A few years ago, when I was studying Judaism, my friend Mary invited me to share Sabbath with her family. I joined them at a table full of delicious food, lit by candles, and I heard her prayer in Hebrew inviting God’s presence, taking a moment to be thankful for the resting place.

Sipping wine and eating delicious vegetarian dishes, we spoke in the sacred space created by community. Sabbath was never something I acknowledged before: it was simply another day to get things done, another day to work on all the things I had laid to the side during the hectic week.

This year my word for the year (in lieu of resolutions) was “present.” Being present is an exercise in slowing down, in being still, in creating a sacred space in the here and now. Being present is prelude and overture of Sabbath.
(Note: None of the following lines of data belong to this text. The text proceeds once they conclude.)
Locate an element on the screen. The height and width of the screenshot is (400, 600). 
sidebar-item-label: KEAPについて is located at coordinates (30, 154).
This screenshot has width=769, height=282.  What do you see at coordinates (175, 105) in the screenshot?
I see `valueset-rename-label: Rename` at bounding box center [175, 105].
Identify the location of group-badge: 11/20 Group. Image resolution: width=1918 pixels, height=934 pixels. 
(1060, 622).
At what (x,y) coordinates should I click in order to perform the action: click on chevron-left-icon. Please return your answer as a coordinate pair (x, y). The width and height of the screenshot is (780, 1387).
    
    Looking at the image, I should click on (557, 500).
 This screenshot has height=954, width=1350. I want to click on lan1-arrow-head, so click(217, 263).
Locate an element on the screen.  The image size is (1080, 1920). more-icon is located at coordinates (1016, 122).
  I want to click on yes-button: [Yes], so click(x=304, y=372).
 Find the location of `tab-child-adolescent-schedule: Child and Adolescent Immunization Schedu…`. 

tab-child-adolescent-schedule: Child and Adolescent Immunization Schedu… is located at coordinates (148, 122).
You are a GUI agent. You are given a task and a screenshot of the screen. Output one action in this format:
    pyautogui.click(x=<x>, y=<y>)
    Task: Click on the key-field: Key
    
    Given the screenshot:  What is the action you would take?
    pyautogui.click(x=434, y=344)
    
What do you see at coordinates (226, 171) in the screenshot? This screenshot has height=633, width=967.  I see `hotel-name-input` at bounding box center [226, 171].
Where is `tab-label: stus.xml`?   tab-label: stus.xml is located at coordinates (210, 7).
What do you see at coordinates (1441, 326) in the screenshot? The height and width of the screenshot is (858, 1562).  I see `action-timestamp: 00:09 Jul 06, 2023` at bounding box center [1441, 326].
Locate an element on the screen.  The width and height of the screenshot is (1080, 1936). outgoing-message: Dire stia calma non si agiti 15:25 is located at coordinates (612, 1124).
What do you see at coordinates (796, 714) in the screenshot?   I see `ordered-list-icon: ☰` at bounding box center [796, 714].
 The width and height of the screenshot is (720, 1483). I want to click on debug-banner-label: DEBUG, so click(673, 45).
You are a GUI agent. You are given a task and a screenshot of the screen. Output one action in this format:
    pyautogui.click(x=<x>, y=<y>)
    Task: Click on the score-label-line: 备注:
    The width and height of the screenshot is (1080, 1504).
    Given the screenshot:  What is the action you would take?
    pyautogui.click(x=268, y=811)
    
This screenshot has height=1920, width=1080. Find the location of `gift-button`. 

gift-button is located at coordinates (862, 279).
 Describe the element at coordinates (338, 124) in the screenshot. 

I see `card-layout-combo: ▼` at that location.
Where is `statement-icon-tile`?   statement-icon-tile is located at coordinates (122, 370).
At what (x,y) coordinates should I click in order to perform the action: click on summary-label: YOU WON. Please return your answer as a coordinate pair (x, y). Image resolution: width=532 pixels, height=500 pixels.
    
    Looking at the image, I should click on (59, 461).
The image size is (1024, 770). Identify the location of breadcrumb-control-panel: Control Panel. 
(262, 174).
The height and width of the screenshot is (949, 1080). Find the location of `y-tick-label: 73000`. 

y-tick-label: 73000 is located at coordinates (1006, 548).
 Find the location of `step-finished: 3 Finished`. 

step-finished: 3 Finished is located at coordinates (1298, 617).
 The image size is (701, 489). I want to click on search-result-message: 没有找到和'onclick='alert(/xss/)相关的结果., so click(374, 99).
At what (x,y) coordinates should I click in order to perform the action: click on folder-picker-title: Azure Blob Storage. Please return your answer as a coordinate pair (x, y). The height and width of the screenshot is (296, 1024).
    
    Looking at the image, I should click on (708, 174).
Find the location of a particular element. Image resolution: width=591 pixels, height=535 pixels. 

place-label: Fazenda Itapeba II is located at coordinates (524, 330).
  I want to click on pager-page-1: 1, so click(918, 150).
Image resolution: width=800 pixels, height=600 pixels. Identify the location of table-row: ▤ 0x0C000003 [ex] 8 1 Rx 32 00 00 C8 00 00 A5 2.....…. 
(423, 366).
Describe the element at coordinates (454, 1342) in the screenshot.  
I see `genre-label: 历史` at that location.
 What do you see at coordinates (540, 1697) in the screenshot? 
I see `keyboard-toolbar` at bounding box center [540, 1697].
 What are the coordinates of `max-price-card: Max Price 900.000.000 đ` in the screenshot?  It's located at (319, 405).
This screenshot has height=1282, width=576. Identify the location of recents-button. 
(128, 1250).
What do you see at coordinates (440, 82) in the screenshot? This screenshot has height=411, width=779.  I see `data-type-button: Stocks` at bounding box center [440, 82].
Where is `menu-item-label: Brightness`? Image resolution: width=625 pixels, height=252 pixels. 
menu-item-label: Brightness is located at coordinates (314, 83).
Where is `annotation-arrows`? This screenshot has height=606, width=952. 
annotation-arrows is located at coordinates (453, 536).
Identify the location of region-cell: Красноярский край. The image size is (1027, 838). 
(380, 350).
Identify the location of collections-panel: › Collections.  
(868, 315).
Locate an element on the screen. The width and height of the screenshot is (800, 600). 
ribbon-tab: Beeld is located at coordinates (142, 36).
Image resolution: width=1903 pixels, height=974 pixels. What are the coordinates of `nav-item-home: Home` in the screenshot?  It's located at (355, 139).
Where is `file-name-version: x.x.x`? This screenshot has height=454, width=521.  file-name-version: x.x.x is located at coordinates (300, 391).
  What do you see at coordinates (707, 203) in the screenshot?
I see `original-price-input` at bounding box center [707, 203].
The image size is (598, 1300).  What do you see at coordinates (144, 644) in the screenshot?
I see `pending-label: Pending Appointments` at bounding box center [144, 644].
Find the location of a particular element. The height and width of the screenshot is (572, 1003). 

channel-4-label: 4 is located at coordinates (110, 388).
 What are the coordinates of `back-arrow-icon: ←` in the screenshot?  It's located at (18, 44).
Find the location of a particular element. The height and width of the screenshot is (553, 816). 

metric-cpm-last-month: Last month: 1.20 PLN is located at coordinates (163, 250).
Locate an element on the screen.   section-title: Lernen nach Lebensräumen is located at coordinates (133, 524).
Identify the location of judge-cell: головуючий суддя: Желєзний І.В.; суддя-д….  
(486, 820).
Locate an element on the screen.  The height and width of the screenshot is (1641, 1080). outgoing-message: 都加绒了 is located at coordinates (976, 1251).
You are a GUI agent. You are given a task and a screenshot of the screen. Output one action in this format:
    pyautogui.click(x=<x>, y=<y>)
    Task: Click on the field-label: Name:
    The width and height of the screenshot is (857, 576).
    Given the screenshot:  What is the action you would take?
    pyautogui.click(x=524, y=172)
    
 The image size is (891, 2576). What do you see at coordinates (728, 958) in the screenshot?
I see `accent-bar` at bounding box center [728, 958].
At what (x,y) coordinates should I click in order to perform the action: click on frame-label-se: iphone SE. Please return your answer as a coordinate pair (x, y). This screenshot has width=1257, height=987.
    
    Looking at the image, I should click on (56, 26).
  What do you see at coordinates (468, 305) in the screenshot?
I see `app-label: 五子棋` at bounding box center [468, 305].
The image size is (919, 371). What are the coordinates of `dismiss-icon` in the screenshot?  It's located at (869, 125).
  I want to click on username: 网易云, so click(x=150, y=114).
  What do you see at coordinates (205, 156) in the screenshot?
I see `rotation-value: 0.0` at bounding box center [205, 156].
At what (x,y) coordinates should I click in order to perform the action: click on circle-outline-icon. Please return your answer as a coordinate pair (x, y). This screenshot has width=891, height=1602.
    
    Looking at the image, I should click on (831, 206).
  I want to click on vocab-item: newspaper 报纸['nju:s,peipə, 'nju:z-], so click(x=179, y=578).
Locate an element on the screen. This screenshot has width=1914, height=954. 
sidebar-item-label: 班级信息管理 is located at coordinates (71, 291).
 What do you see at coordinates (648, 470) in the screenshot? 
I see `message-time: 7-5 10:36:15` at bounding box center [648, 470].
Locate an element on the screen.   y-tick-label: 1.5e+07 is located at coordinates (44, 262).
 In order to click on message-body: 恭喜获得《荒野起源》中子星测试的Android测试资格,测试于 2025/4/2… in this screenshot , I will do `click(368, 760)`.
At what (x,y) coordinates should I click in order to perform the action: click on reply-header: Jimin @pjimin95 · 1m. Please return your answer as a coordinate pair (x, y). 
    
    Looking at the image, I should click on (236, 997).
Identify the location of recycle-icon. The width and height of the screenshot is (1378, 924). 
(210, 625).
I was reading about the Sabbath year in Judaism. The Hebrew word used, “shmita” , means literally “release.” Today, I find that symbolic and comforting. To think that every 7th year, God asked the Jews to release – to take a year and just watch life grow around them (without making it happen). Take a year to walk through fields overgrown with wildflowers and weeds and enjoy the beauty of nature. Take a year to sit with your family in a sacred space surrounded by community and eat the fruit of what you have already struggled to produce.

In many ways, this year is my Sabbath year. Certainly, when I chose the word “present” I wasn’t thinking of Sabbath. I wasn’t thinking of rest or release. I was just thinking of intentionally uniting my heart and my body, in one place, in one space of time. But being present has taught me about rest. And it fills me with gratitude when I think about the “release” part of Sabbath.

I have spent my life struggling – I’m fairly certain I struggled coming into the world and, as my grandmother told me, “If there’s more than one way to do something, you can bet we’ll choose the harder way.” Harder felt like penance. It felt like earning what I have. It felt like worthiness to me.

But today I’m learning what it means to let go. Today I’m walking into a year of Sabbath release. Today I’m surrounding myself with the family I chose, and with lighted candles and sing-song prayers, I am making this table a sacred space. It seems like I’m the last to realize that the candles and the food and the muted laughter fill this place with magic and holiness.

My Sabbath involves more than rest (for a moment, on idle, ready to go again at any moment). My Sabbath involves release: release of the reins, release of the expectations, release of the struggle to be worthy. My Sabbath table holds the goodness of work I’ve done and the promise of future success, but in this moment, I rest and I release the plans and projects and fears and busy-ness. I’m so thankful for this community, and for the community I have surrounded myself with on this Sabbath year. I’m so grateful, and in being grateful, I am present.